Interkosmos is basically high-concept art, a heady and experimental “what if?” scenario from writer/director Jim Finn about a unreal 1970s East German/Soviet space program launched with the intent of colonizing Jupiter’s moons.
The prepare reeks of leading caliber strangeness from every grainy angle, a purposely coarse documentary-cachet hallmark augmented by musical outbursts or deep place analysis of the lyrics of The Trolley Song (”clang ,clang, clang went the trolley, ding, ding, ding went the bell”) as Finn traces the imaginary Communist story, complete with a end of establishing things such as a domed carnival far-out on Ganymede.
Inadequate-budget, yet wonderfully apropos in its minimalism, Interkosmos falls well unconnected the latitude of simply being all give some fake science history, with a sidebar love tall tale of sorts between a double of cosmonauts enigmatically named Seagull and Falcon, whose romance is presented mostly in garbled radio transmissions. Yet Finn—who also plays one of the lovestruck space travelers—chooses to stay well to the communistic of anything mainstream, offsetting the periodic narration (really the exclusively feeling to without a doubt skilled in what’s going on) with footage of men waving flares, swimming dolphins, and, in rhyme of the longer and more cloddish moments, an elaborately choreographed dance/march sequence featuring a pair of girls field hockey teams.
And that’s all well and authentic for Finn, piling on a fictitious old hat connected by threads of genuine visual strangeness. Just the real name of this element show is the original soundtrack, a trippy alt-take on 1970’s throw and Communist anthems. The music steers and focuses Interkosmos when the portrayal appears to be stuck in a loop, transforming the simple and mundane into stylized accomplishment pieces, which allows Finn to keep his haziness well clear of predictability or familiarity.

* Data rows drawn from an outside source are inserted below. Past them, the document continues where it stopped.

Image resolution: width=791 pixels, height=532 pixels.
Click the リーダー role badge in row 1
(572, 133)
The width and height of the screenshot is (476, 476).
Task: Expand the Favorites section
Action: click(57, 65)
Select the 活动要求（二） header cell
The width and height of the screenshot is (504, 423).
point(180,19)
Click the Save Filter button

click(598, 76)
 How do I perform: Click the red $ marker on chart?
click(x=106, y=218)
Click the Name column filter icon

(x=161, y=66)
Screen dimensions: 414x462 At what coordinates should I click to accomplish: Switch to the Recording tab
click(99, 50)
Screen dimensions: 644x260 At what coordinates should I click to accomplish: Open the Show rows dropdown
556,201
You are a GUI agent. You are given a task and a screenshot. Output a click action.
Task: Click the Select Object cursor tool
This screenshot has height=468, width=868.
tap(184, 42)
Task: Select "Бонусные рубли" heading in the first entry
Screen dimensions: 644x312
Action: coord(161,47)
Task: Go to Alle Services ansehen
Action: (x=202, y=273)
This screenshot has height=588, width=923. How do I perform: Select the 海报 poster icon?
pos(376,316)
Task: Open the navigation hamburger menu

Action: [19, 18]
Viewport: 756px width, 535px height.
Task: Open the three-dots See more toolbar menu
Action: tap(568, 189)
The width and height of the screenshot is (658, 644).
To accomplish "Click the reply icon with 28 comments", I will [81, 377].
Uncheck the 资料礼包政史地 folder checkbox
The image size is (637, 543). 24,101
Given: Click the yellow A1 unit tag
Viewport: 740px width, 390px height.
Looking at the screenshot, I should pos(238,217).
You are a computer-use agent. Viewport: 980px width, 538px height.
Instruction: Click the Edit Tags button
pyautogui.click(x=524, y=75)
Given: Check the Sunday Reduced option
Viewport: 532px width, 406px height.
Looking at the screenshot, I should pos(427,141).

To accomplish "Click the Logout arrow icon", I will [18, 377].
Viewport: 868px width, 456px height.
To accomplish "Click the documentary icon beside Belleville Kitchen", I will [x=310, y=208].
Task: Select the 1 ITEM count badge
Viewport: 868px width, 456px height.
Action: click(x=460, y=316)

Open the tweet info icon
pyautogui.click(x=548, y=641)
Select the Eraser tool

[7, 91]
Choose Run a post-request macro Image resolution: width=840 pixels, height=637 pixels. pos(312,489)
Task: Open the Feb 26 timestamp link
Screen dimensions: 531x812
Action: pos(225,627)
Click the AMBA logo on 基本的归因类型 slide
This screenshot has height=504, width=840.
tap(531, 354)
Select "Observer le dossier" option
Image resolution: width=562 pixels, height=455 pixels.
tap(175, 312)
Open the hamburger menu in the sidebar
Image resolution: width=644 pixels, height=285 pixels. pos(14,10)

The worst mistake you could beat it would be to go into something cognate with Interkosmos with a bun in the oven a quirky and jesting alternate take on the seat program, delivered with an easily digestible This Is Spinal Tap hipness. The journey here is only in behalf of those with a wilful constitution for long stretches of the arty-unconventional, neatly patched together in such a way that different things take on David Lynch-ian textures.
This is a mock documentary, full-on arthouse-style, where Jim Finn spends 71 minutes influential a story in a speed that seems predilection he’s not really doing anything.